The Part Where You Don't Believe Any of This
Here's where this kind of framework usually loses people: it assumes you'll be able to just decide to believe something and then feel it fully and immediately. And if you can't conjure the feeling, the whole thing falls apart.
But it doesn't have to work that way.
You don't need full belief. You just need to stop actively arguing against it.
I call this the loophole. Instead of forcing conviction, you just... take your foot off the brakes.
"I don't know exactly how this is going to happen. I don't need to. It's going to work out regardless, and my job is just to not get in the way."
That's the whole move. You're not faking certainty. You're just choosing not to spend energy building a case against yourself.
The how — as in, trying to figure out the exact path, the sequence of events, the specific mechanism \— is actually where most people lose momentum. The moment you go deep on "but how, though?" you've invited back every piece of evidence that it might not work. Leave the how alone. It'll sort itself.
The 7-Step Version (For Those Who Like a Checklist)
If you want something more concrete to actually use:
1. Name what you want — not what's wrong. Resist the urge to analyse the history, the pattern, or what your current situation seems to suggest. Just: what do you actually want?

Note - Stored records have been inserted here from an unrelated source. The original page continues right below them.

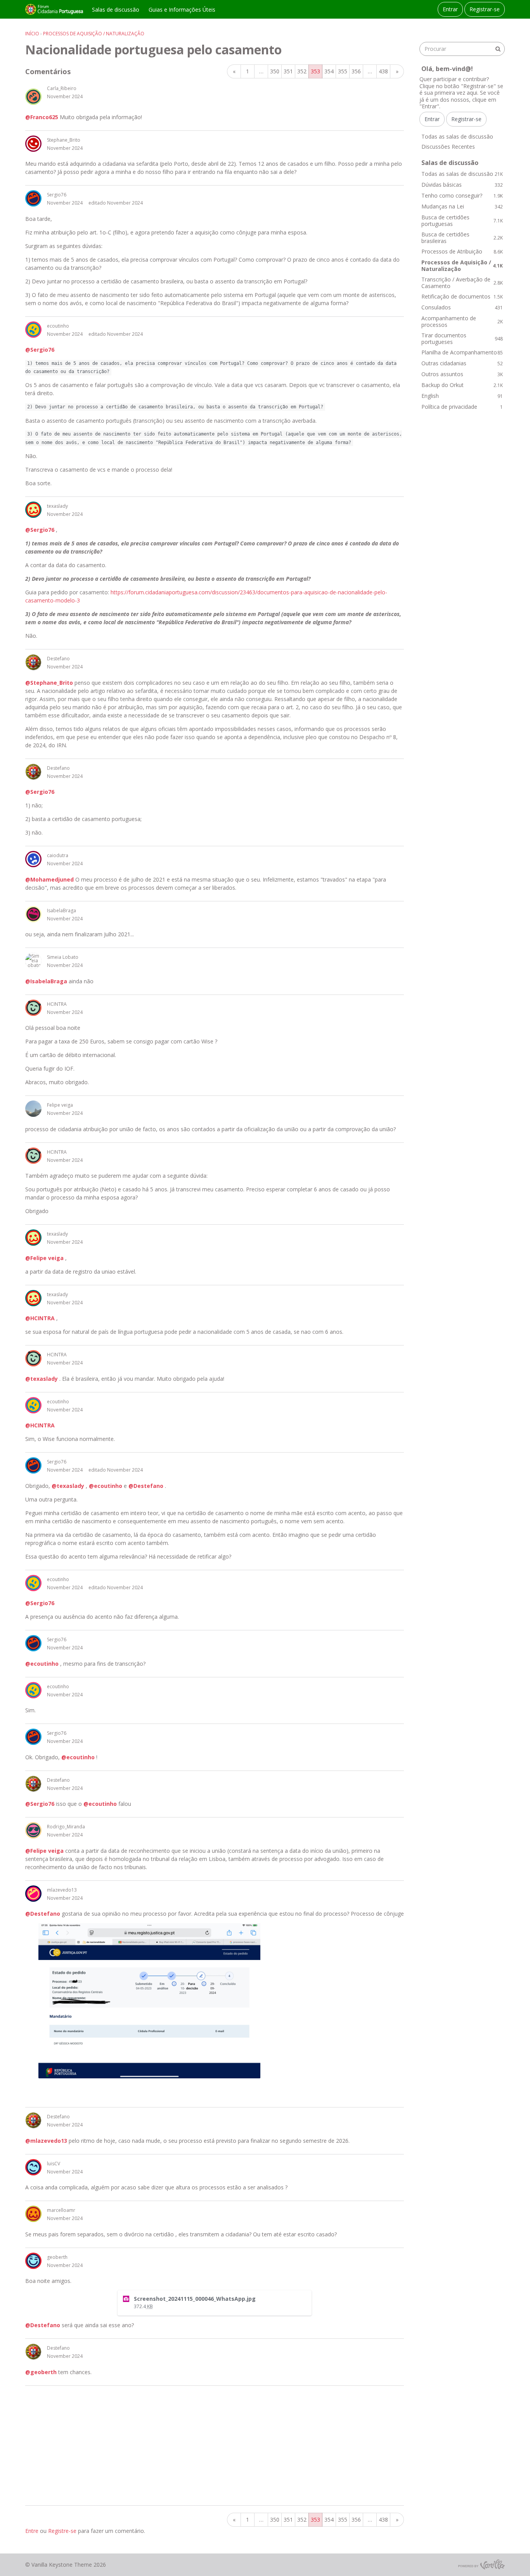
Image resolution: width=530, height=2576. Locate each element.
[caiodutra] (33, 859)
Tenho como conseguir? (462, 195)
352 (302, 71)
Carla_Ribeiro (61, 88)
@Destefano (145, 1485)
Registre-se (62, 2530)
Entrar (450, 9)
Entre (31, 2530)
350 (274, 71)
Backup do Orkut (462, 385)
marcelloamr (61, 2210)
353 (315, 71)
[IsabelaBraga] (33, 914)
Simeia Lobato (62, 957)
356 (356, 71)
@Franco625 (41, 117)
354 (329, 71)
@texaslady (41, 1378)
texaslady (57, 506)
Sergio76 (56, 194)
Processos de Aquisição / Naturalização (462, 266)
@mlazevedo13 (46, 2140)
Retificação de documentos (462, 296)
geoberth (57, 2257)
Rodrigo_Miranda (66, 1826)
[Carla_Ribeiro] (33, 97)
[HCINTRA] (33, 1008)
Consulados (462, 307)
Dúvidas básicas (462, 184)
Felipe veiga (60, 1105)
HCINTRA (57, 1004)
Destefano (58, 658)
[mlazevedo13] (33, 1893)
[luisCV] (33, 2167)
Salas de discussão (115, 9)
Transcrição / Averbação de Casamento (462, 283)
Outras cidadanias (462, 363)
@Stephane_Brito (49, 682)
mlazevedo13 (62, 1890)
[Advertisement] (214, 2445)
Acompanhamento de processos (462, 321)
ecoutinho (58, 326)
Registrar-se (484, 9)
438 (383, 71)
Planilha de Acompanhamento (462, 352)
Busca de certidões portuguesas (462, 221)
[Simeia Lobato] (33, 961)
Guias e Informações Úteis (182, 9)
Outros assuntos (462, 374)
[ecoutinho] (33, 329)
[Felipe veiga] (33, 1109)
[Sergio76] (33, 198)
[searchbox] (462, 49)
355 (342, 71)
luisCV (53, 2163)
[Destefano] (33, 662)
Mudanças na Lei (462, 206)
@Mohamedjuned (49, 879)
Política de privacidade (462, 406)
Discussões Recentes (448, 146)
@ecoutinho (105, 1485)
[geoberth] (33, 2261)
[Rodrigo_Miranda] (33, 1830)
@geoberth (41, 2372)
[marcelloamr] (33, 2214)
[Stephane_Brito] (33, 143)
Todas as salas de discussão (457, 136)
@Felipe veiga (44, 1258)
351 (288, 71)
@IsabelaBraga (46, 981)
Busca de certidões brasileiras (462, 238)
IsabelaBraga (61, 910)
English (462, 395)
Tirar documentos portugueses (462, 339)
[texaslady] (33, 510)
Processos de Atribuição (462, 251)
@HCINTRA (40, 1318)
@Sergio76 (39, 349)
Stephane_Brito (63, 140)
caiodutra (57, 855)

2. Imagine it already happened — specifically. Not a vague "it worked out." Get granular. What's different about your Tuesday? What are you no longer worrying about? What does it imply about your life that this thing happened?
3. Check your belief level — honestly. No need to perform certainty. Just notice where you actually are. Solid yes? Great. Somewhere between shrug and maybe? Also fine.
4. If it's not a yes — loophole it. "I don't need to be certain. This is happening regardless. My doubt doesn't get a veto."
5. Drop the attachment. This isn't giving up — it's detaching from desperation. There's a big difference between "I need this or I'll fall apart" and "I'd love this, and I'm genuinely okay either way." The second one keeps you calm and functional. The first one just makes everything harder.
6. Visualise it — doubts allowed. You don't have to clear your mind or achieve some perfect state of inner peace. Just hold the image steady while the doubt is also in the room. Acknowledge it, don't feed it, keep going.
7. Get on with your life. Let it go. Stop checking if it's working. The obsessive monitoring is the part that actually slows things down. You've done the bit that's yours to do — now go do other things.
Bonus: What If You Don't Know What You Want?
Then your version of step two is: "I'm so glad things worked out exactly right, even though I couldn't have described it at the time."
You're not directing the outcome — you're just making space for a good one. Clarity is useful but it turns out it's not actually a prerequisite.
The brain is easy to trick. The trick is just that most people are accidentally tricking it in the wrong direction — spending so much time narrating the gap that it starts to feel permanent.
Narrate from the other side instead. See what shifts.